Research is more than focus groups, surveys, and polls. We can take the time to attend a virtual client panel and share notes and takeaways with appropriate colleagues, and distribute news articles and social media posts about clients, competitors, and partners. I set aside an hour each day (whether before, during, or after work) to skim industry blogs and social media for relevant industry news that saves time for our senior leaders and makes them more informed seller-doers.
- Participate – Bring power and influence to your voice by turning research into talking points for both one-to-one conversations and group meetings. Professional marketers should not settle for just arranging meetings and taking notes; we should be proactive, informed participants when it comes to discussions about teaming strategy and client development initiatives. An elevated profession is one in which meetings are organized because of the marketing team, not despite them.
Another way to participate: be the conduit to information people need. Offer to track and maintain a record of client contract awards and anticipated solicitations, or demonstrate value as a researcher by googling one’s way to previously unseen or obscure articles about the firm and its projects. Setting google alerts for relevant keywords (not just a company name) can go a long way. Some of mine: offshore wind, land use, green infrastructure, and affordable housing.
- Facilitate – Offer to make connections.

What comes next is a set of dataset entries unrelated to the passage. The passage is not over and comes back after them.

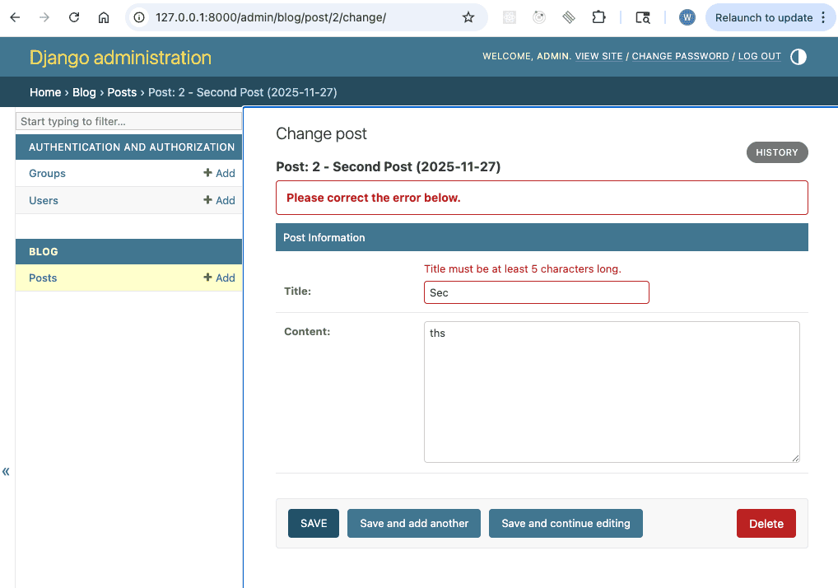Image resolution: width=838 pixels, height=588 pixels.
Task: Collapse the sidebar with double-chevron
Action: coord(7,472)
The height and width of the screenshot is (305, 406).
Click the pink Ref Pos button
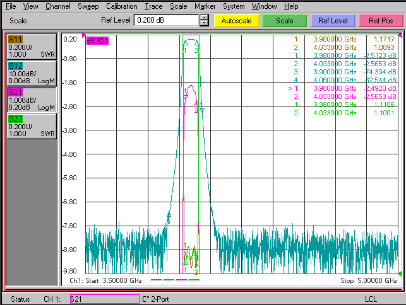click(381, 21)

SMPS is a vast network of 7,000 professionals across 3,500 companies in 60 chapters, and reaching out to a fellow member is the easiest cold call I have ever had to make. Whether a firm wants to introduce itself to architects, engineers, or contractors, or learn about a new geographic market, facilitating a meet-and-greet adds networking value – which many technical leaders overlook when it comes to their marketing department.
Facilitating conversations and meetings can take on other forms. With industry events still virtual, now is a great time to submit paper and presentation abstracts for new or previously untapped technical conferences without travel, lodging, and other financial concerns. Connect with the organizers to bring insights and information back to your technical team. I recently did so for the New York Charter Schools Association and Association for Women in Science (both new to our firm), and we will be better prepared for their speaking and marketing opportunities down the road.
With regard to our network of SMPS colleagues, among these ranks are more than 1,000 Certified Professional Services Marketers who meet a rigorous standard of marketing proficiency and competency. The certification of hundreds of industry marketers in the last few years speaks volumes about the demand for professionals who have committed themselves to elevating the art and science of marketing. Now is as good a time as any to educate your supervisor and senior leaders about the value of CPSM certification and demonstrate your dedication to success – both for you and them! – by setting your sights on becoming a certified professional.
We work in a business environment that calls for stark differentiation among firms, strategic alliances, and competitive intelligence, and the increased presence of senior marketers in positions of trust in the executive suite indicates a significant change in the conventional leadership of A/E/C firms. Collaboration among leaders of all stripes will continue to ensure that business development goals and strategic growth initiatives are driven by a well-rounded perspective on the future needs of a company. Elevating the marketing profession – even one person at a time – will help us collectively earn our turn in the driver’s seat.